14 Soweit sich die Revisionswerber gegen die Rückkehrentscheidungen wenden, ist darauf hinzuweisen, dass nach der ständigen Rechtsprechung des Verwaltungsgerichtshofes eine unter Bedachtnahme auf die jeweiligen Umstände des Einzelfalls in Form einer Gesamtbetrachtung durchgeführte Interessenabwägung im Sinn des Art. 8 EMRK im Allgemeinen ‑ wenn sie auf einer verfahrensrechtlich einwandfreien Grundlage erfolgte und in vertretbarer Weise im Rahmen der von der Rechtsprechung entwickelten Grundsätze vorgenommen wurde ‑ nicht revisibel ist (vgl. für viele VwGH 18.3.2019, Ra 2019/01/0068, mwN).

15 Es entspricht weiters der Rechtsprechung des Verwaltungsgerichtshofes, dass bei der nach Art. 8 Abs. 2 EMRK bzw. § 9 BFA‑Verfahrensgesetz (BFA‑VG) vorzunehmenden Abwägung auch das Kindeswohl der minderjährigen revisionswerbenden Parteien in Betracht zu ziehen ist. Dabei sind insbesondere das Maß an Schwierigkeiten, denen die Kinder im Heimatstaat begegnen, sowie die sozialen, kulturellen und familiären Bindungen sowohl zum Aufenthaltsstaat als auch zum Heimatstaat zu berücksichtigen. Maßgebliche Bedeutung kommt dabei den Fragen zu, wo die Kinder geboren wurden, in welchem Land und im welchem kulturellen und sprachlichen Umfeld sie gelebt haben, wo sie ihre Schulbildung absolviert haben, ob sie die Sprache des Heimatstaats sprechen, und insbesondere, ob sie sich in einem anpassungsfähigem Alter befinden (vgl. etwa VwGH 5.5.2021, Ra 2021/18/0050 bis 0053, mwN).

16 Das BVwG hat im Rahmen der Interessensabwägung unter anderem den fünfjährigen Aufenthalt im Bundesgebiet, die rudimentären Deutschkenntnisse der Erstrevisionswerberin sowie die Sprachkenntnisse der übrigen Revisionswerber auf A1‑Niveau, den Umstand, dass Familienangehörige noch in der Ukraine leben, die fehlende Selbsterhaltungsfähigkeit sowie die fehlenden besonderen privaten, familiären oder beruflichen Bindungen der Revisionswerber im Bundesgebiet und die Vorstrafe des Drittrevisionswerbers berücksichtigt.

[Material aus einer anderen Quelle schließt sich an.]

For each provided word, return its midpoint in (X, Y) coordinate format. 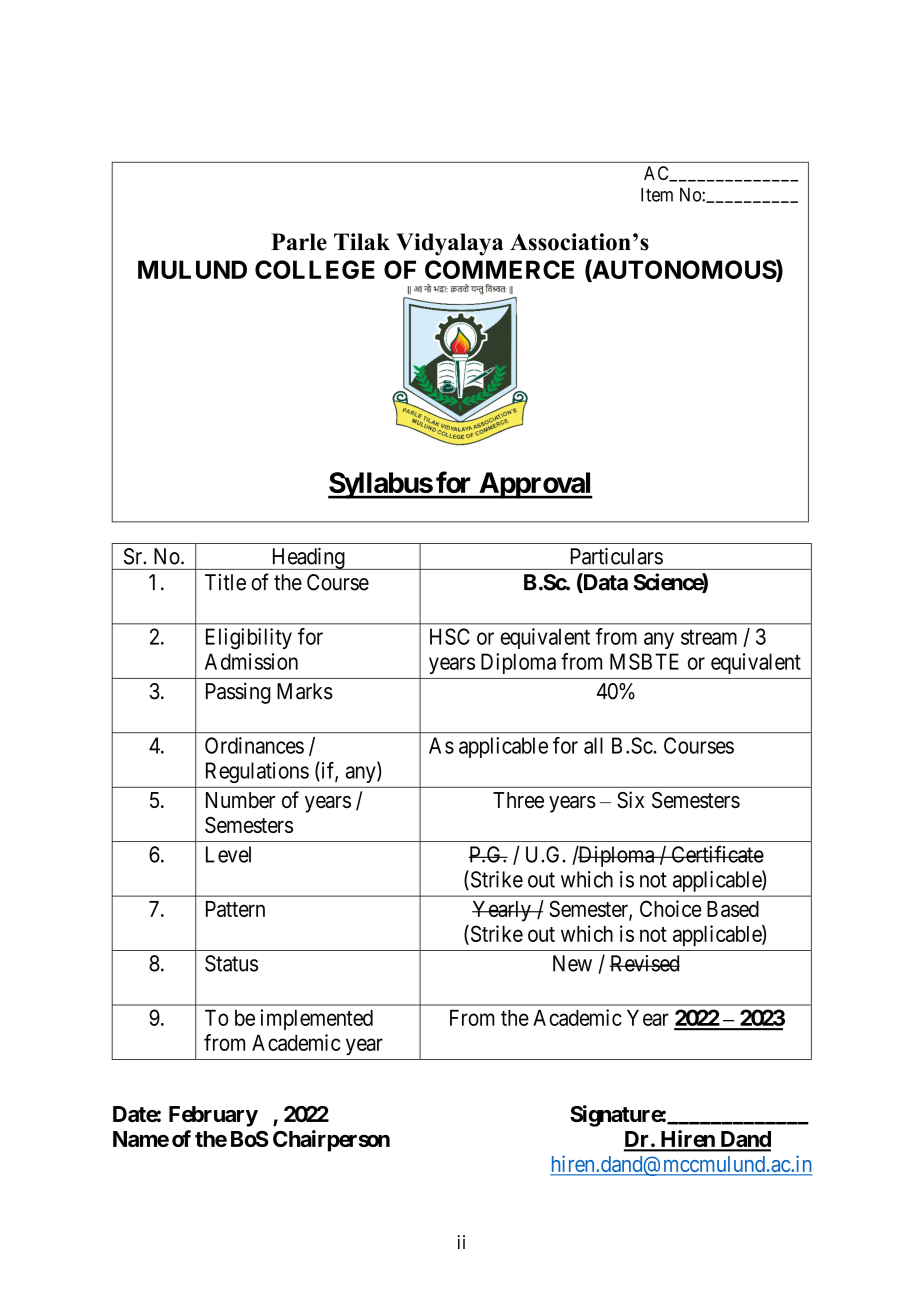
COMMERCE (499, 269)
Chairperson (331, 1141)
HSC (450, 636)
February (213, 1116)
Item (657, 194)
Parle (299, 242)
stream (709, 637)
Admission (251, 661)
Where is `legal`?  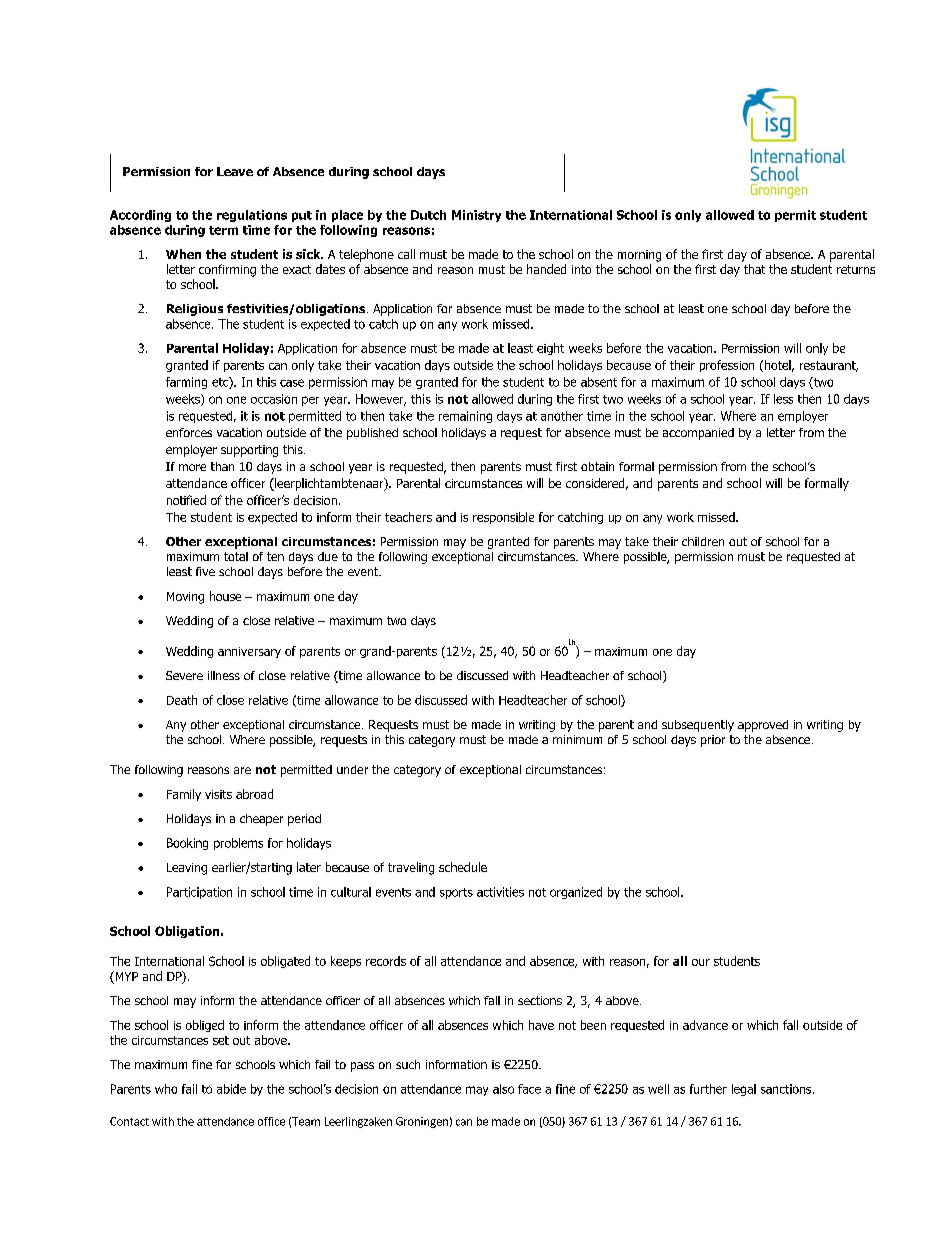 legal is located at coordinates (744, 1090).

Betreffend die minderjährige Fünftrevisionswerberin erwog es, dass sich diese in einem anpassungsfähigen Alter befinde, sie die ersten Jahre ihres Lebens in der Ukraine verbracht habe und aufgrund des Lebens im Familienverband davon auszugehen sei, dass sie mit den kulturellen Gegebenheiten der Ukraine und der Muttersprache vertraut sei. Sie kehre im Familienverband zurück, wodurch eine neuerliche Eingliederung in den Herkunftsstaat erleichtert werde.

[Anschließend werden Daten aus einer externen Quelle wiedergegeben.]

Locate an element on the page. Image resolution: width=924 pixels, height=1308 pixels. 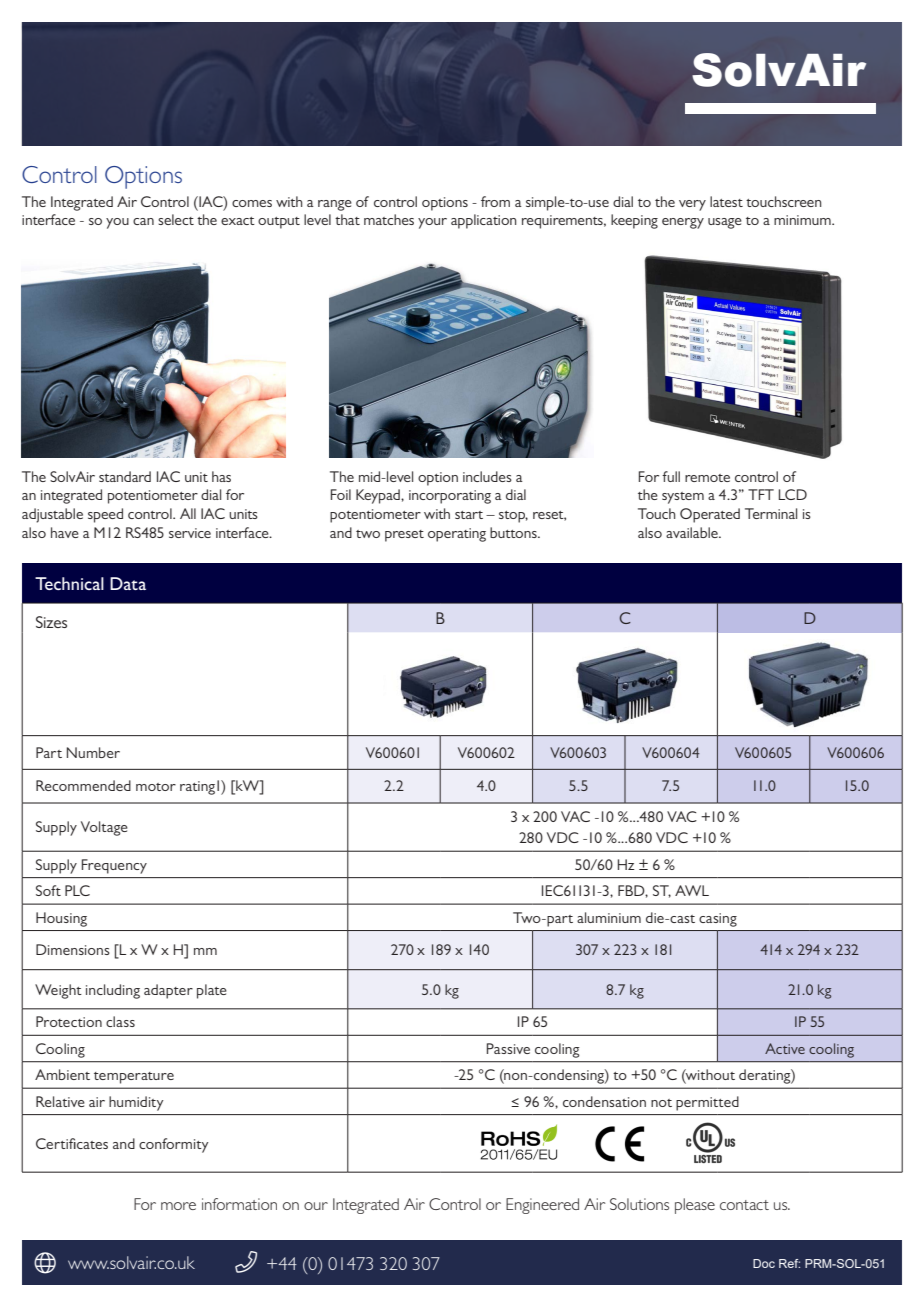
standard is located at coordinates (125, 476).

17 In den Revisionen wird nicht dargetan, dass die vom BVwG nach § 9 BFA‑VG durchgeführte Interessenabwägung ‑ auch unter dem Aspekt der Berücksichtigung des Kindeswohls ‑ mit einer vom Verwaltungsgerichtshof aufzugreifenden Mangelhaftigkeit belastet wäre.

18 In den Revisionen werden somit keine Rechtsfragen aufgeworfen, denen im Sinne des Art. 133 Abs. 4 B‑VG grundsätzliche Bedeutung zukäme. Die Revisionen waren daher gemäß § 34 Abs. 1 VwGG ohne weiteres Verfahren zurückzuweisen.